Report every line of the records beneath this task that holds the string "block".

- - - -

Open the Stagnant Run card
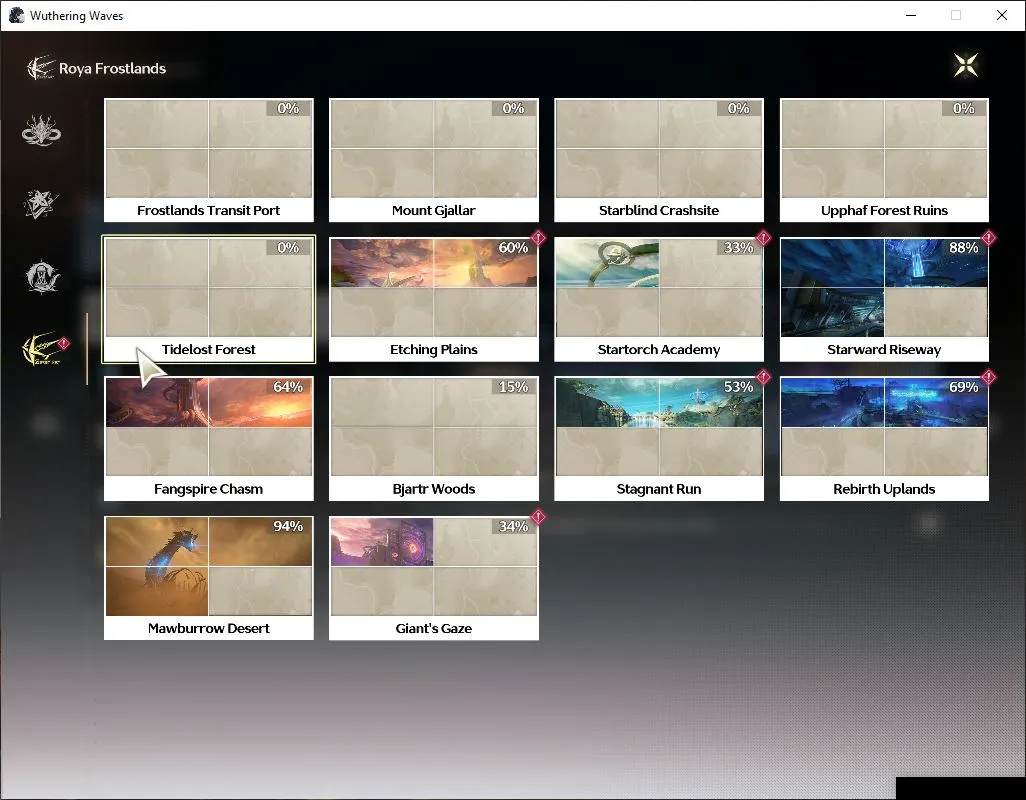1026x800 pixels. 659,438
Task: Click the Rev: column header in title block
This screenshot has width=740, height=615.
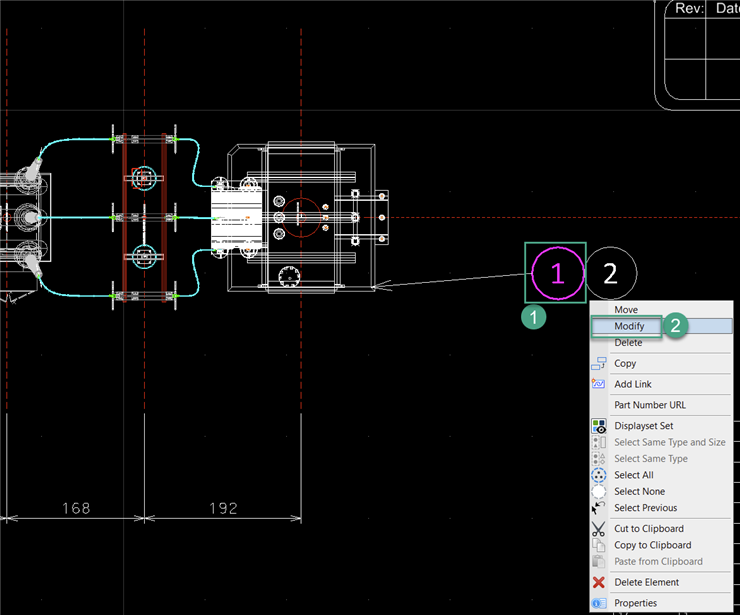Action: [690, 8]
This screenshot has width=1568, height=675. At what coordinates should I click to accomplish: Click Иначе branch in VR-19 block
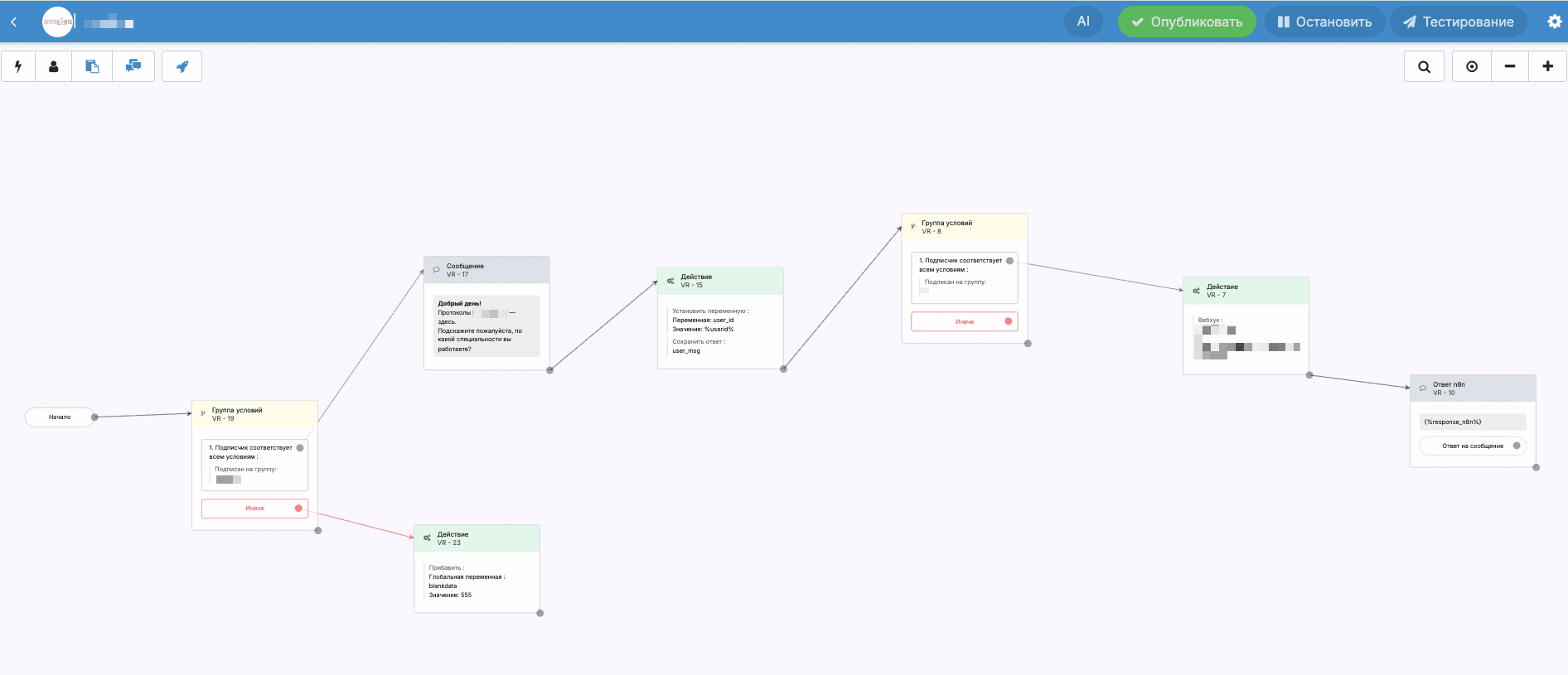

- - - -

▶ _Answer area_
Task: Click the Rev: column header in title block
This screenshot has width=1568, height=675. At what coordinates should I click to accomplish: Click Иначе branch in VR-19 block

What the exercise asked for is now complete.